Starting at the top of the entries below, print each line exactly until the line with "Materiały (17, 598)" has been printed too.

(Beginning of Data for processing)

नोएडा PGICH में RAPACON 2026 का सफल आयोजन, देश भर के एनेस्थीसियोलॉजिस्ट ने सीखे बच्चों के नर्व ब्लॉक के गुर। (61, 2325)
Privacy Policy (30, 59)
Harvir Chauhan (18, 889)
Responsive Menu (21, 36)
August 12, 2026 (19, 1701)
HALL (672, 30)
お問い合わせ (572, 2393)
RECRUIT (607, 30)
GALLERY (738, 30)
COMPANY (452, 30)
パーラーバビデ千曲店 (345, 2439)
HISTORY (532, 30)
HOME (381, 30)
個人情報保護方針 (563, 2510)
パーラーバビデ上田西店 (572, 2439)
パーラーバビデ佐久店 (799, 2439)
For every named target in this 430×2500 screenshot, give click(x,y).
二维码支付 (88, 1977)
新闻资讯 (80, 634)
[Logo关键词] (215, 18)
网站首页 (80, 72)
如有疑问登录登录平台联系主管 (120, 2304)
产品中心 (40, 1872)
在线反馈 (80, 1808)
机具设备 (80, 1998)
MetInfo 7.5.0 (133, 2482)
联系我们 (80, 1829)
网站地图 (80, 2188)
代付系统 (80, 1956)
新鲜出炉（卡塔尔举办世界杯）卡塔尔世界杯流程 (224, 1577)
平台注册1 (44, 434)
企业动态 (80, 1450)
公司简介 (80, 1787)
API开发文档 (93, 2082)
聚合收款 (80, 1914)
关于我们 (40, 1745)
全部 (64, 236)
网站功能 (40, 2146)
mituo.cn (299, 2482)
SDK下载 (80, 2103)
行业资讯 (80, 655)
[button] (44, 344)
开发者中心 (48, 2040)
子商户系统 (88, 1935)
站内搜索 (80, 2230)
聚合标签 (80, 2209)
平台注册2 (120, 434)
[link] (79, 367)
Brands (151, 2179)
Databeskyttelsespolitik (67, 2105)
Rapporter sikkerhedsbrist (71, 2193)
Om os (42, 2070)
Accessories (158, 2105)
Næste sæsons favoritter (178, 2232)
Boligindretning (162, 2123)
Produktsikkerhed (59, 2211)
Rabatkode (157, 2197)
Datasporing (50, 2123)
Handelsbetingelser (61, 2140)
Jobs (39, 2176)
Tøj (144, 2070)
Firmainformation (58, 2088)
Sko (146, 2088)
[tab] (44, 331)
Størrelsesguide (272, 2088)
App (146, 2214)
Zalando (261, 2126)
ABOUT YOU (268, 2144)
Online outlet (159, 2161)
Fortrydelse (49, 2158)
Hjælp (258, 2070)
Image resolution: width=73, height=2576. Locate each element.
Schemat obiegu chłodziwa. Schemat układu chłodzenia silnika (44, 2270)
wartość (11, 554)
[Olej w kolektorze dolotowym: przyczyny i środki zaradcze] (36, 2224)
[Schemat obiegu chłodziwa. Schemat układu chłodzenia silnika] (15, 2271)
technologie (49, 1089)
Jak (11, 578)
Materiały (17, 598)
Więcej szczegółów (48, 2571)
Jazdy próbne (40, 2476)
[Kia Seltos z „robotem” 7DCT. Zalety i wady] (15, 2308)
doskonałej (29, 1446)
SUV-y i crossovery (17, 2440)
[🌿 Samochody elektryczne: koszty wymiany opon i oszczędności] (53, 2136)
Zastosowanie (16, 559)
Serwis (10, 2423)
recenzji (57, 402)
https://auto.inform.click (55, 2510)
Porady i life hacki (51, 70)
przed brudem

(End of Data for processing)

§ **Your response**:
नोएडा PGICH में RAPACON 2026 का सफल आयोजन, देश भर के एनेस्थीसियोलॉजिस्ट ने सीखे बच्चों के नर्व ब्लॉक के गुर। (61, 2325)
Privacy Policy (30, 59)
Harvir Chauhan (18, 889)
Responsive Menu (21, 36)
August 12, 2026 (19, 1701)
HALL (672, 30)
お問い合わせ (572, 2393)
RECRUIT (607, 30)
GALLERY (738, 30)
COMPANY (452, 30)
パーラーバビデ千曲店 (345, 2439)
HISTORY (532, 30)
HOME (381, 30)
個人情報保護方針 (563, 2510)
パーラーバビデ上田西店 (572, 2439)
パーラーバビデ佐久店 (799, 2439)
For every named target in this 430×2500 screenshot, give click(x,y).
二维码支付 (88, 1977)
新闻资讯 (80, 634)
[Logo关键词] (215, 18)
网站首页 (80, 72)
如有疑问登录登录平台联系主管 (120, 2304)
产品中心 (40, 1872)
在线反馈 (80, 1808)
机具设备 (80, 1998)
MetInfo 7.5.0 (133, 2482)
联系我们 (80, 1829)
网站地图 (80, 2188)
代付系统 (80, 1956)
新鲜出炉（卡塔尔举办世界杯）卡塔尔世界杯流程 (224, 1577)
平台注册1 (44, 434)
企业动态 (80, 1450)
公司简介 (80, 1787)
API开发文档 (93, 2082)
聚合收款 (80, 1914)
关于我们 (40, 1745)
全部 (64, 236)
网站功能 (40, 2146)
mituo.cn (299, 2482)
SDK下载 (80, 2103)
行业资讯 (80, 655)
[button] (44, 344)
开发者中心 (48, 2040)
子商户系统 (88, 1935)
站内搜索 (80, 2230)
聚合标签 (80, 2209)
平台注册2 (120, 434)
[link] (79, 367)
Brands (151, 2179)
Databeskyttelsespolitik (67, 2105)
Rapporter sikkerhedsbrist (71, 2193)
Om os (42, 2070)
Accessories (158, 2105)
Næste sæsons favoritter (178, 2232)
Boligindretning (162, 2123)
Produktsikkerhed (59, 2211)
Rabatkode (157, 2197)
Datasporing (50, 2123)
Handelsbetingelser (61, 2140)
Jobs (39, 2176)
Tøj (144, 2070)
Firmainformation (58, 2088)
Sko (146, 2088)
[tab] (44, 331)
Størrelsesguide (272, 2088)
App (146, 2214)
Zalando (261, 2126)
ABOUT YOU (268, 2144)
Online outlet (159, 2161)
Fortrydelse (49, 2158)
Hjælp (258, 2070)
Image resolution: width=73, height=2576. Locate each element.
Schemat obiegu chłodziwa. Schemat układu chłodzenia silnika (44, 2270)
wartość (11, 554)
[Olej w kolektorze dolotowym: przyczyny i środki zaradcze] (36, 2224)
[Schemat obiegu chłodziwa. Schemat układu chłodzenia silnika] (15, 2271)
technologie (49, 1089)
Jak (11, 578)
Materiały (17, 598)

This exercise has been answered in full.